Phoebe Liu
The “William Hunter and the Anatomy of the Modern Museum” exhibit, which opened at the Yale Center for British Art on Feb. 14, serves as an acknowledgement of Dr. William Hunter’s place as arguably the father of the modern museum and his legacy in using objects to teach successive generations about the human identity.
Hunter — an eighteenth-century Scottish anatomist, physician and collector — amassed a collection that includes drawings, ancient coins, oceanographic objects, prints, casts of gravid uteri and portraits of and by his contemporaries. Last year, part of this collection — usually housed in The Hunterian, a museum at the University of Glasgow — was selected for an exhibit celebrating the 300th anniversary of Hunter’s birth. The exhibit has since travelled to America and has opened on Yale’s campus.
“One of the really wonderful things about an exhibition of this sort is the realization that every object in the collection can be approached from a number of different angles,” said Mungo Campbell, guest curator of the YCBA exhibit and deputy director of The Hunterian.
Campbell stressed the importance of placing Hunter’s perspective in context, stating that during Hunter’s time, the arts and sciences were not regarded as separate disciplines — a viewpoint that reflects the inherent interdisciplinary nature of Hunter’s collections.

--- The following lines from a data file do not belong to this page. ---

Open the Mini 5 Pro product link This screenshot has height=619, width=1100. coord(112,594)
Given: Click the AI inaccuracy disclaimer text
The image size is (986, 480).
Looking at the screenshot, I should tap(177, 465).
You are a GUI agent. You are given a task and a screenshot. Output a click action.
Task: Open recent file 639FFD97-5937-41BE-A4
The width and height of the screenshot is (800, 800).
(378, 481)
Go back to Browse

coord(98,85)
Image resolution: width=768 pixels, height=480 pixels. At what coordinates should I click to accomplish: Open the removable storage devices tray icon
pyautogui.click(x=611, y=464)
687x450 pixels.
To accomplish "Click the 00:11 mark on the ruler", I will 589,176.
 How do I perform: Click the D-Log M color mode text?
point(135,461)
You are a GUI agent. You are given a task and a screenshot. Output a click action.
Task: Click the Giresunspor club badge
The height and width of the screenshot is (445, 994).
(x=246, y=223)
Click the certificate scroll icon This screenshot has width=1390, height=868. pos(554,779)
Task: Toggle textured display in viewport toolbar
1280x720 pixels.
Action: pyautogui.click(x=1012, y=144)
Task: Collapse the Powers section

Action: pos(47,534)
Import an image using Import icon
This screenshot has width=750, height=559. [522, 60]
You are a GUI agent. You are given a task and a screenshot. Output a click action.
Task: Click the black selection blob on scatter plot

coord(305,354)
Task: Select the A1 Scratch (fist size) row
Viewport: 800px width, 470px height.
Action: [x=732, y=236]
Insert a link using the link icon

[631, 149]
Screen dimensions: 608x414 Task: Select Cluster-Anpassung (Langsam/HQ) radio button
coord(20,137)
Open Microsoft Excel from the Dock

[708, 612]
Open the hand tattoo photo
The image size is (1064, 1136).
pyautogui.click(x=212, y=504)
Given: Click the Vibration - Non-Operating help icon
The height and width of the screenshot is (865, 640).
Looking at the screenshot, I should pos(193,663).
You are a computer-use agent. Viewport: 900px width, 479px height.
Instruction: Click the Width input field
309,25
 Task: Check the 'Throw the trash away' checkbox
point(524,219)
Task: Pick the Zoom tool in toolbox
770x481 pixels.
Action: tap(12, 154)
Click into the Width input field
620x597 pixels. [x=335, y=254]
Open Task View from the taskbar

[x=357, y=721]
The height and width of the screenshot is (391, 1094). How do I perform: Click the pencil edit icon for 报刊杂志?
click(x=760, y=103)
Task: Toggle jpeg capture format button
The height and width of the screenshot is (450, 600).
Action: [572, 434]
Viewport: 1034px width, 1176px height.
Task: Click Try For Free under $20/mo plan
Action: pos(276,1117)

“We can wonder at beautiful things and be awestruck by amazing things gathered from around the world,” said Campbell. “The idea [is] that every object gathered together in a collection has been brought there for a purpose to provide a starting place for research for teaching.”
As an anatomist and physician, Hunter took interest in using the inductive method to make observations and draw connections between seemingly-disconnected events. The exhibit marks the YCBA’s first display of human remains — in the form of a badly-healed fractured bone that once belonged to James Douglas, a Scottish physician and contemporary of Hunter. Douglas’s desire to lend specimens for research had a profound influence on Hunter’s work.
Following Douglas’s example of empirical research based on human remains, sketches from Hunter’s book “Anatomy of the Human Gravid Uterus” are also on display. Hunter, who was also a male midwife, dissected and studied 13 female cadavers at various stages of pregnancy collected over approximately 25 years.
“[At this time], there’s no concept of medical ethics, nor of consent,” said Nathan Flis, head of exhibitions and publications and assistant curator of 17th-century paintings at the YCBA, who adapted the Hunterian Museum exhibit to tell a story that better fits the YCBA’s space. “This is a very patriarchal society – men make a lot of decisions on what to do with women’s bodies,” Flis said.
According to Flis, the YCBA’s exhibit asks its visitors figurative and “almost philosophical questions of the origins of the human being.”
During Hunter’s time, no laws existed to govern patient consent for the use of cadavers for research, so the exhibit includes a partnership with four contemporary artists to thank those whose bodies, through dissection, made Hunter’s research possible.
On the ground in this section is a Tejo, a type of Spanish hopscotch, where each piece of the mosaic is a segmented concrete cast of the skin of cadavers from the Yale Anatomy School. The piece, inspired by Dante’s Inferno, represents the journey from various levels of hell to heaven and reflects how Hunter examines objects with an attitude described by Flis as “uncompromising in his empiricism.”
Although Hunter could not specialize in every discipline, he sought to fulfill his broad instructional mission by working with specialists in other disciplines.
“It is not the object but the thinking behind the ideas [and] the way he understood the world,” said María Dolores Sánchez-Jáuregui, the William Hunter Tercentenary Curator at The Hunterian. “They explain all their observations in printed form so that everybody can get access to that information. This is the inductive method and what Hunter is doing with his medical research, and he’s applying it to all the objects in his collection.”
In the exhibit, the objects are displayed together to reflect the continuous, interdisciplinary narrative Hunter intended to create.
“It is a continuation [of Hunter’s vision],” said Sánchez-Jáuregui. “We in Glasgow are just now in the process to bring together all our collections that are separated physically under one same roof, like he had.”
“It is precisely a rediscovery that… the world that we encounter, the eyes of younger scholars, the minds of younger scholars tend to be shaped yes, by disciplinary background, but evermore are much more richly based in a broader understanding and broader level of inquiry, in a sense that Hunter would have understood,” said Campbell.
The exhibit will remain on display until May 20.